Step 6: Remember through Bluetooth

Equipment Diagrams





Coding Highlights
I won’t share all the code (for free, anyway). However, I will list all the things this prototype ended up using (mainly behind the scenes) in over 1000 lines of code.
- p5.SpeechRec
- Geolocation API
- p5.ble.js with RFID
- Arduino/C
- Python with huggingface.co ML models integrated/JSON input and output
- p5.js
Final Thoughts
This project validated that I can do so much (maybe too much) with code and integrating into devices. In respect to ICM, I felt like this project gave me the confidence to label myself a programmer.

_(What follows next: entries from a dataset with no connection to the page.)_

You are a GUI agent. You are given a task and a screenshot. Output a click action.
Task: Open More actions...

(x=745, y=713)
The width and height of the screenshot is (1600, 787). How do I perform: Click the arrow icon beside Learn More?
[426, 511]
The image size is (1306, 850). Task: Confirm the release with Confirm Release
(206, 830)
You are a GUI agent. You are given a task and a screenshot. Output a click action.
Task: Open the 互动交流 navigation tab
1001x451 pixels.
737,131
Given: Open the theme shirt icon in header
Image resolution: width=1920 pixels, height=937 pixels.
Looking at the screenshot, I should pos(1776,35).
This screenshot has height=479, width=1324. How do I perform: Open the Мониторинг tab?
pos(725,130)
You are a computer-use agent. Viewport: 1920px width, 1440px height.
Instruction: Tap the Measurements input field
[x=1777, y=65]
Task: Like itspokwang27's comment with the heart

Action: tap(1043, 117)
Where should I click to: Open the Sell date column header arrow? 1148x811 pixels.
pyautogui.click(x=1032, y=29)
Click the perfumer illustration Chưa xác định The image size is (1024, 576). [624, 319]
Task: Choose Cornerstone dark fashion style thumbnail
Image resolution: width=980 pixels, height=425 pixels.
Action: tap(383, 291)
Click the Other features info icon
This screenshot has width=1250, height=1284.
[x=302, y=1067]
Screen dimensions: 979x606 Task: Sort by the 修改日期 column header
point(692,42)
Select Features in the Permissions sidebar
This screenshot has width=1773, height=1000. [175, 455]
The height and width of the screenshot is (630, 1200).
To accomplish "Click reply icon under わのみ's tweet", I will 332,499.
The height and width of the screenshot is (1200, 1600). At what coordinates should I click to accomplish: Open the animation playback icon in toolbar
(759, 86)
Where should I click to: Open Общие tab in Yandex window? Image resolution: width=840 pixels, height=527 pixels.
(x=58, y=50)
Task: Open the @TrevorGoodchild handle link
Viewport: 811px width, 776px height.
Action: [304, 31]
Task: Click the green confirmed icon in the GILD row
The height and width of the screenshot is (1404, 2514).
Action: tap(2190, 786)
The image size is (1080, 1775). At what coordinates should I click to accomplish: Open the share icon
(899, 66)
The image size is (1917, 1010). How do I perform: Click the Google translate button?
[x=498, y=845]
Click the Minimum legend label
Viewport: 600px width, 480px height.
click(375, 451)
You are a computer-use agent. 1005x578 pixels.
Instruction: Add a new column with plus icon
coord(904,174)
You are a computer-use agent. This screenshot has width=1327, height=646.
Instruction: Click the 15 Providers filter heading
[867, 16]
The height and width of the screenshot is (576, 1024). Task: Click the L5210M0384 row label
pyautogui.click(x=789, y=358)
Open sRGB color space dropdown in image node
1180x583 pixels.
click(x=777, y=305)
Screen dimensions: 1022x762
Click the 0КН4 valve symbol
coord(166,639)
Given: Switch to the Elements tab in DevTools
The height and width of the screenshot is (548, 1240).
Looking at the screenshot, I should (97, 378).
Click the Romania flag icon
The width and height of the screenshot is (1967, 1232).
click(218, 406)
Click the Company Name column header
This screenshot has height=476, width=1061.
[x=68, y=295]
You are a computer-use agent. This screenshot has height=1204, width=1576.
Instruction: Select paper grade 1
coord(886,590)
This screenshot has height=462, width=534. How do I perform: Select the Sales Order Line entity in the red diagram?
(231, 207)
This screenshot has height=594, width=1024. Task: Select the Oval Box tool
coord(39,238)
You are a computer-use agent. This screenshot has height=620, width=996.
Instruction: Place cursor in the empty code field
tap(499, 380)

I wish I could have done a better job of making something more physically engaging for the end of Physical Computing, such a great and inspirational class. I was thrilled to work on the ‘invisibility’ of a social interaction but I would to make something that helps people bond by sharing a physical experience going forward. However, I feel comfortable doing so much more with an Arduino and pursuing any idea that uses computers with physical interaction and away from screens.
All things considered, I’m proud of making any advancement on a concept that helps people with making social interactions easier. There’s a lot more work to be done. Yet, I learned that starting with a simple system and layering another simple system in tandem is a powerful way of building the complex and far-reaching.